La dimensión psicológica de estos goces escapa a estas líneas, pero se puede advertir que lo que sea que llamen revolución es el valor supremo al cual se subordinan todos los demás, lo cual incluye la Constitución, las leyes, las buenas y las malas costumbres, y cualquier otro valor de los que se invoca en las sociedades libres. Alguna vez un amigo, dirigente chavista, me dijo que el principio de justicia tenía que estar por sobre el de legalidad, lo cual quiere decir que una acción evaluada como justa debe adoptarse aunque sea ilegal y que la ley no puede ser un valladar a la justicia; en síntesis, que la ley importa un pepino ante la justicia que prodigan los jefes revolucionarios. No son los tribunales sino la revolución, pretendidamente justa por definición, la que brinda las hojas de parra indispensables.

**LO QUE SE PIDE**
**a)** Enumera todo lo que, según el fragmento, queda subordinado a lo que llamen revolución.
**b)** Reproduce sin cambios el pasaje del fragmento que comienza con "La dimensión psicológica" y sigue hasta "de parra indispensables.".
El material no desempeña ningún papel en esto.

**MATERIAL PROPORCIONADO**
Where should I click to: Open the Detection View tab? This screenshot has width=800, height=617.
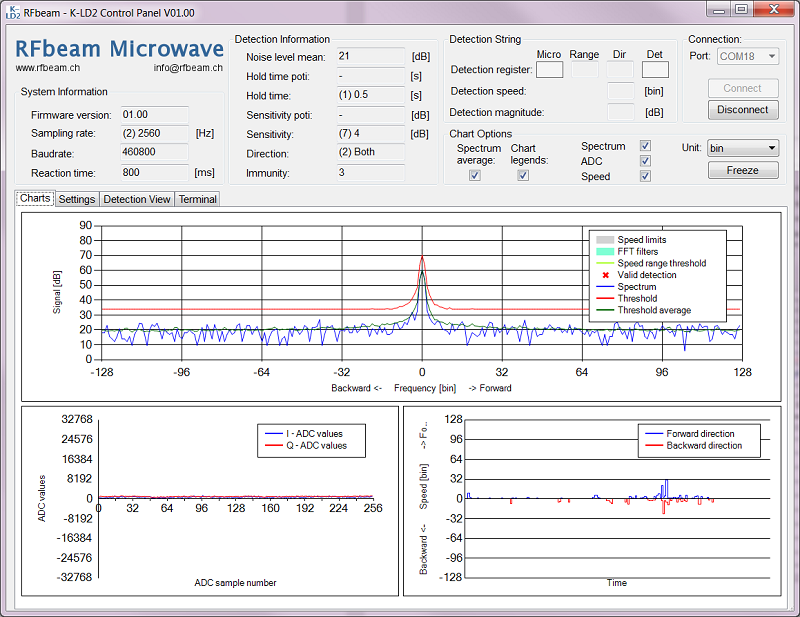point(137,199)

**RESPUESTAS DADAS**
**a)**
- La Constitución
- Las leyes
- Las buenas y las malas costumbres
- Cualquier otro valor de los que se invoca en las sociedades libres

**b)**
La dimensión psicológica de estos goces escapa a estas líneas, pero se puede advertir que lo que sea que llamen revolución es el valor supremo al cual se subordinan todos los demás, lo cual incluye la Constitución, las leyes, las buenas y las malas costumbres, y cualquier otro valor de los que se invoca en las sociedades libres. Alguna vez un amigo, dirigente chavista, me dijo que el principio de justicia tenía que estar por sobre el de legalidad, lo cual quiere decir que una acción evaluada como justa debe adoptarse aunque sea ilegal y que la ley no puede ser un valladar a la justicia; en síntesis, que la ley importa un pepino ante la justicia que prodigan los jefes revolucionarios. No son los tribunales sino la revolución, pretendidamente justa por definición, la que brinda las hojas de parra indispensables.